Reflecting on the last year it has been a bumpy ride. The fear of another seizure is never too far from my thoughts. Each time she’s had a minor illness it doesn’t feel minor to us. In the first few months I obsessively checked her temperature and I slept on her floor for 2 weeks. We bedshare often now but back then I was concerned by my heat. A video baby monitor has helped and I can image we’ll use that for many years to come. We also have an emergency medication to give her should she have another. I think babywearing has helped me through this. It’s allowed me to keep her close and in the early days I could easily kiss her head for reassurance of her temperature.

We have no idea if this was a one off. A prolonged febrile convulsion is quite rare, especially this length. Usually a febrile seizure will last 30 seconds to a few minutes. I hope it was just an awful combination of things but I do feel better prepared now and I have a plan of what would happen if she had another one.

Writing this had helped. It’s part of my own healing and thank you to everyone who helped us and all the well wishes you sent us last year.
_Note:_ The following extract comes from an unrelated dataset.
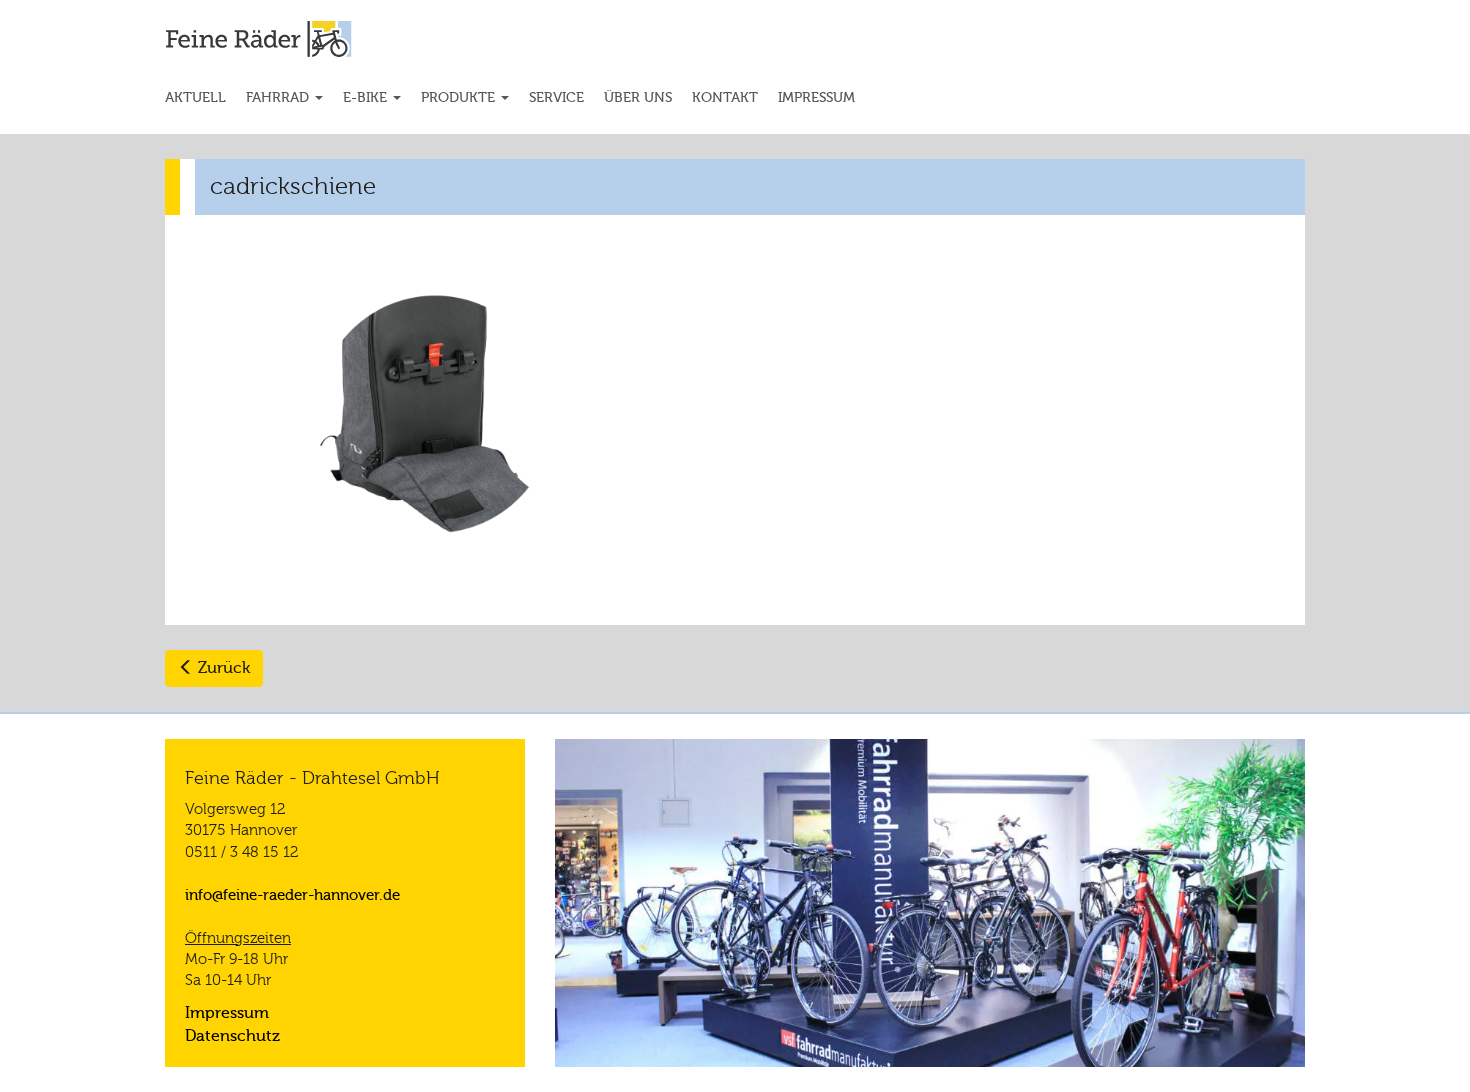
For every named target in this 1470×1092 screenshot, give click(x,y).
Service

One important thing to remember is that there was nothing I could’ve done differently, our consultant told us there was nothing that would’ve prevented this fromĀ happening. One thing that it has opened my eyes to is that there are children that react differently to even the slightest of bugs. A slight raise in temperate could make another child very poorly. Preschool and school terrify me but I hope that her body will be even stronger by then.

Here she is now. 2 years old, our amazing and strong daughter. I am thankful for her every single day!